• **Activity**
Copy the entries character for character.

[Stored data]
******
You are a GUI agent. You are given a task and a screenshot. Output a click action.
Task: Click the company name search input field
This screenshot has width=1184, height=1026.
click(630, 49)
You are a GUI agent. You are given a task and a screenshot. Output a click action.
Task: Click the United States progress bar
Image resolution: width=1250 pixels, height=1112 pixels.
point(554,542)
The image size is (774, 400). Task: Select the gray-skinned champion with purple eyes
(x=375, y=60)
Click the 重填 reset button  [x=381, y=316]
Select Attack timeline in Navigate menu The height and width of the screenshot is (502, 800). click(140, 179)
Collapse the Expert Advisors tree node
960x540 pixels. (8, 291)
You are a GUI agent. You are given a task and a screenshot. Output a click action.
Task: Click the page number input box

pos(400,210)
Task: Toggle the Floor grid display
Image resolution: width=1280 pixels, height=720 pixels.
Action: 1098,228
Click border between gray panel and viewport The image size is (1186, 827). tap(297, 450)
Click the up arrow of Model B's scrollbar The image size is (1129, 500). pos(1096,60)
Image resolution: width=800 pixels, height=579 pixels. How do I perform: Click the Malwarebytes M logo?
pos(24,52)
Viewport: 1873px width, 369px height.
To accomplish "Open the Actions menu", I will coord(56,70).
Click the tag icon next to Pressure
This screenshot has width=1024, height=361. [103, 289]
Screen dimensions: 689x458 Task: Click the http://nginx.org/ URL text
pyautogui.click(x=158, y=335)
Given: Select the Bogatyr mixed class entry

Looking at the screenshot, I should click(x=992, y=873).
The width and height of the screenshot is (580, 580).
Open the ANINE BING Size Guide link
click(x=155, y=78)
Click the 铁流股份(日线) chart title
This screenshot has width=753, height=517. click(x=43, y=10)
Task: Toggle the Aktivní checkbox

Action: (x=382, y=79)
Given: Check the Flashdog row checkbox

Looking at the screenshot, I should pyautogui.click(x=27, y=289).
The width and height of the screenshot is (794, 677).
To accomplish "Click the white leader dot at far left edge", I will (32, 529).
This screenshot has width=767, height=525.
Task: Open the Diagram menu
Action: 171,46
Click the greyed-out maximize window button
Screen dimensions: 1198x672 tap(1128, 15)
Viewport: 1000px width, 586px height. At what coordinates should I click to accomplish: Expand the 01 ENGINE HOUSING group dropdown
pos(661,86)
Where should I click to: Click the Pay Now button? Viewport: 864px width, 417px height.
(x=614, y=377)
******
• **Result below**
You are a GUI agent. You are given a task and a screenshot. Output a click action.
Task: Click the company name search input field
This screenshot has width=1184, height=1026.
click(630, 49)
You are a GUI agent. You are given a task and a screenshot. Output a click action.
Task: Click the United States progress bar
Image resolution: width=1250 pixels, height=1112 pixels.
point(554,542)
The image size is (774, 400). Task: Select the gray-skinned champion with purple eyes
(x=375, y=60)
Click the 重填 reset button  [x=381, y=316]
Select Attack timeline in Navigate menu The height and width of the screenshot is (502, 800). click(140, 179)
Collapse the Expert Advisors tree node
960x540 pixels. (8, 291)
You are a GUI agent. You are given a task and a screenshot. Output a click action.
Task: Click the page number input box

pos(400,210)
Task: Toggle the Floor grid display
Image resolution: width=1280 pixels, height=720 pixels.
Action: 1098,228
Click border between gray panel and viewport The image size is (1186, 827). tap(297, 450)
Click the up arrow of Model B's scrollbar The image size is (1129, 500). pos(1096,60)
Image resolution: width=800 pixels, height=579 pixels. How do I perform: Click the Malwarebytes M logo?
pos(24,52)
Viewport: 1873px width, 369px height.
To accomplish "Open the Actions menu", I will coord(56,70).
Click the tag icon next to Pressure
This screenshot has width=1024, height=361. [103, 289]
Screen dimensions: 689x458 Task: Click the http://nginx.org/ URL text
pyautogui.click(x=158, y=335)
Given: Select the Bogatyr mixed class entry

Looking at the screenshot, I should click(x=992, y=873).
The width and height of the screenshot is (580, 580).
Open the ANINE BING Size Guide link
click(x=155, y=78)
Click the 铁流股份(日线) chart title
This screenshot has width=753, height=517. click(x=43, y=10)
Task: Toggle the Aktivní checkbox

Action: (x=382, y=79)
Given: Check the Flashdog row checkbox

Looking at the screenshot, I should pyautogui.click(x=27, y=289).
The width and height of the screenshot is (794, 677).
To accomplish "Click the white leader dot at far left edge", I will (32, 529).
This screenshot has width=767, height=525.
Task: Open the Diagram menu
Action: 171,46
Click the greyed-out maximize window button
Screen dimensions: 1198x672 tap(1128, 15)
Viewport: 1000px width, 586px height. At what coordinates should I click to accomplish: Expand the 01 ENGINE HOUSING group dropdown
pos(661,86)
Where should I click to: Click the Pay Now button? Viewport: 864px width, 417px height.
(x=614, y=377)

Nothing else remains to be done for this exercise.